# Directions for this task
Among the entries below, count each line holding the word "computer". Write only the number.

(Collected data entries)
· · ·
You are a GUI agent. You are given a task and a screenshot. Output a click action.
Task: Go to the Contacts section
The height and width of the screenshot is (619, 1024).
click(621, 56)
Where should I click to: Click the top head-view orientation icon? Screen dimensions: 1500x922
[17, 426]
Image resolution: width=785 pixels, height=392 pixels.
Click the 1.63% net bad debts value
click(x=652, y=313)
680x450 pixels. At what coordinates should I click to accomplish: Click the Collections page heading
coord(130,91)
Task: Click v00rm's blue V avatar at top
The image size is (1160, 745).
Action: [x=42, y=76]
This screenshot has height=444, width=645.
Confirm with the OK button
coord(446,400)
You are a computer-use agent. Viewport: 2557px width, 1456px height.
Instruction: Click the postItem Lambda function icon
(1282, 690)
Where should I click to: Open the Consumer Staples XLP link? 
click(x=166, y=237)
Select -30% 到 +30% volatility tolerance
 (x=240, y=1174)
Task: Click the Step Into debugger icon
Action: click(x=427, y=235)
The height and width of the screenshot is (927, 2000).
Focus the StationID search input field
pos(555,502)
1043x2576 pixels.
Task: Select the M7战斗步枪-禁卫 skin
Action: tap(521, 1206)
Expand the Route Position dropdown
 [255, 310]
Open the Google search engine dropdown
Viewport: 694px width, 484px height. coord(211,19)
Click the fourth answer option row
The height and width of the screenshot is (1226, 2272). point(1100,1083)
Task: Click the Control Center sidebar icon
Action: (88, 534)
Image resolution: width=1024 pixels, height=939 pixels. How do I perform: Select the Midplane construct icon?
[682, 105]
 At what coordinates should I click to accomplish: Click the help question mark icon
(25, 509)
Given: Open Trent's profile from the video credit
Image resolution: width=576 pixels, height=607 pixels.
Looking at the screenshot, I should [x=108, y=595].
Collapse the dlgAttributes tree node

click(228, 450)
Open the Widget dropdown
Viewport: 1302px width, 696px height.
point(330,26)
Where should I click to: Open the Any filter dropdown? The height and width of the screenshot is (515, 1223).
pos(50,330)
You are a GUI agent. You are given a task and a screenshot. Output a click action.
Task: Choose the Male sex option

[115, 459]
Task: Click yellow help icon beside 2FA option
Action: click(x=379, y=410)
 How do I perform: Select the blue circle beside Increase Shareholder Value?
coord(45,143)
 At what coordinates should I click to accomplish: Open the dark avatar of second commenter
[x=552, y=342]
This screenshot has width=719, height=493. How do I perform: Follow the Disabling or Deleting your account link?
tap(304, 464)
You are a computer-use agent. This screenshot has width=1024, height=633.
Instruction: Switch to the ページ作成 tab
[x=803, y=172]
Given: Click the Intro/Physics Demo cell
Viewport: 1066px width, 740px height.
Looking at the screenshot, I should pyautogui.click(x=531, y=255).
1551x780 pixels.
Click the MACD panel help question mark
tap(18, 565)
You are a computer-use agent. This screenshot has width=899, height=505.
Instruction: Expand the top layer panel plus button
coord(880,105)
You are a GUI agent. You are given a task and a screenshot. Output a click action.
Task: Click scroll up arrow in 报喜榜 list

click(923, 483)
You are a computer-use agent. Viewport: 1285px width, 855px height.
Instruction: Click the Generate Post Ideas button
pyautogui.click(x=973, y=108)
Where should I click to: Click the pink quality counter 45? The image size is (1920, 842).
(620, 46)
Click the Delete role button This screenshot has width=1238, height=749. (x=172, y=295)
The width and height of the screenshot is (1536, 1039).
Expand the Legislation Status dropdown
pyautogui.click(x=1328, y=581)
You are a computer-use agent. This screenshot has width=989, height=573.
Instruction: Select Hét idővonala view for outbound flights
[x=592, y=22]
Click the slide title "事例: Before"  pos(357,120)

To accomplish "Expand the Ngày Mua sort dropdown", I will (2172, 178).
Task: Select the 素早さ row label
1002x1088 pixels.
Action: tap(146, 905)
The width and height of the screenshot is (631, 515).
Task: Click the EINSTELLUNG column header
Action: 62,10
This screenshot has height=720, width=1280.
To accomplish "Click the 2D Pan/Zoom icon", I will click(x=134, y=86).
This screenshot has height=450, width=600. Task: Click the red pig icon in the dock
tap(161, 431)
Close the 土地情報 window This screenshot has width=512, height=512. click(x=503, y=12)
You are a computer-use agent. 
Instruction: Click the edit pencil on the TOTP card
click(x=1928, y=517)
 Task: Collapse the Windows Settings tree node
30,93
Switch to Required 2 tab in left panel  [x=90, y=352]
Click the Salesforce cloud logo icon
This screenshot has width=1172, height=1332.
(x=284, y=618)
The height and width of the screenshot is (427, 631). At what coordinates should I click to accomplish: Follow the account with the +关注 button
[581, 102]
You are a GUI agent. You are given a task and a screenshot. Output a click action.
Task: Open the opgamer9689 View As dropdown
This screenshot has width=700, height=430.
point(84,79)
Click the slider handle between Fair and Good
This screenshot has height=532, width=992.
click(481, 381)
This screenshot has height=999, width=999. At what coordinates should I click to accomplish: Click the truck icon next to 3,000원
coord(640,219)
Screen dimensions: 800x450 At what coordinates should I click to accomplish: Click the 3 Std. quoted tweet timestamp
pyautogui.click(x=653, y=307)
· · ·
# Solution to the exercise
6